Resolution of Nodular Regenerative Hyperplasia Following Heart Transplant

2021 
Introduction Liver abnormalities are common in patients with advanced heart failure. Chronically elevated right sided pressures and resulting hepatic congestion can cause progressive parenchymal changes including nodular regenerative hyperplasia (NRH) and fibrosis. Liver dysfunction and/or liver nodularity on imaging necessitates transjugular liver biopsy (TJLB) to assess for irreversible liver damage. Little is known about post-heart transplant (HT) liver architecture changes. We present a patient with nodular liver parenchyma due to NRH who experienced resolution of NRH after HT. Case Report A 43 year old man with non-ischemic cardiomyopathy, ejection fraction of 15%, and severely depressed right ventricular function was evaluated for HT. Liver function tests (LFT) were abnormal (AST 46, ALT 35, total bilirubin 1.6, alkaline phosphatase (AP) 141) and ultrasound revealed liver nodularity. Right heart catheterization (RHC) revealed elevated pressures (right atrium (RA) 18 mmHg, pulmonary artery (PA) 69/30 mmHg). TJLB had zone 3 sinusoidal dilation and congestion, stage 1 fibrosis, and NRH. 10 months post-HT, LFTs remained elevated (AST 41, ALT 71, total bilirubin 0.8, AP 121) while RHC showed improvement (RA 8 mmHg, PA 35/8 mmHg). Magnetic resonance elastography (MRE) was notable for hepatic stiffness (3 kPa) consistent with stage 1-2 fibrosis. Repeat TJLB showed minimal zone 3 fibrosis (stage 1) without NRH. 32 months post-HT, LFTs were improved (AST 42, ALT 49, total bilirubin 1.1, AP 65), repeat MRE showed slight reduction in stiffness (2.8 kPa), and RHC pressures were stable (RA 11 mmHg, PA 39/21 mmHg).
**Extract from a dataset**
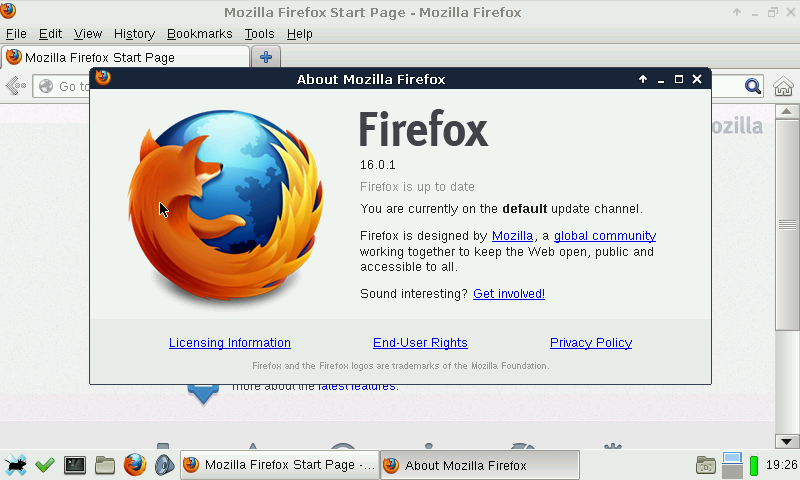Open the End-User Rights link
This screenshot has height=480, width=800.
click(x=420, y=343)
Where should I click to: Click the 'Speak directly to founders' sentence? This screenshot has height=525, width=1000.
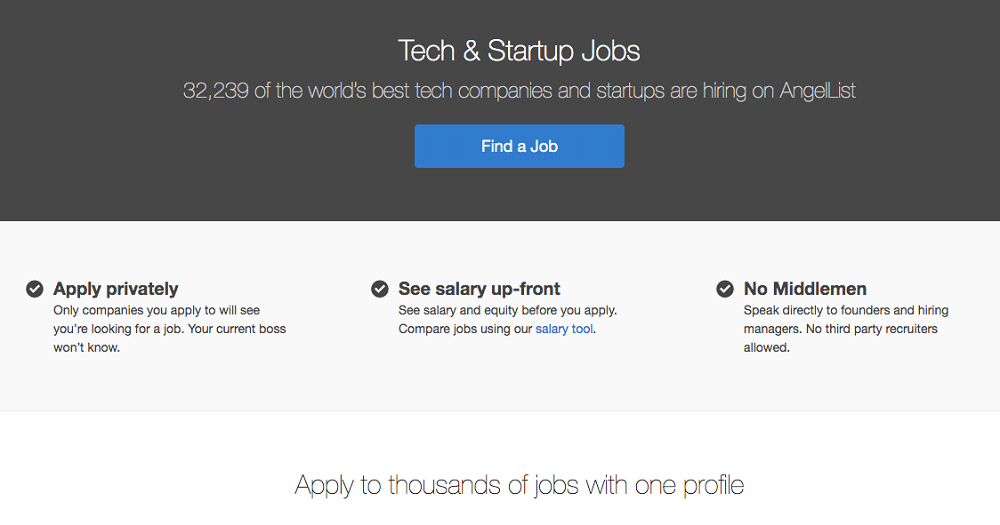[846, 310]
Summary This case shows that congestive hepatopathy induced NRH may resolve after HT. NRH, characterized by focal liver regeneration without evidence of fibrosis, results from dysfunctional hepatic blood flow. Liver regions receiving normal or increased blood flow hypertrophy and form nodules while hypoperfused areas atrophy. Clinically, NRH can lead to portal hypertension and associated complications. TJLB in HT candidates allows closer examination of parenchymal injury. The goal of TJLB is to differentiate reversible liver injury from permanent damage, as the latter is a contraindication to HT. There is a paucity of information about post- HT parenchymal changes and prospective case series are needed to characterize hepatic recovery following HT.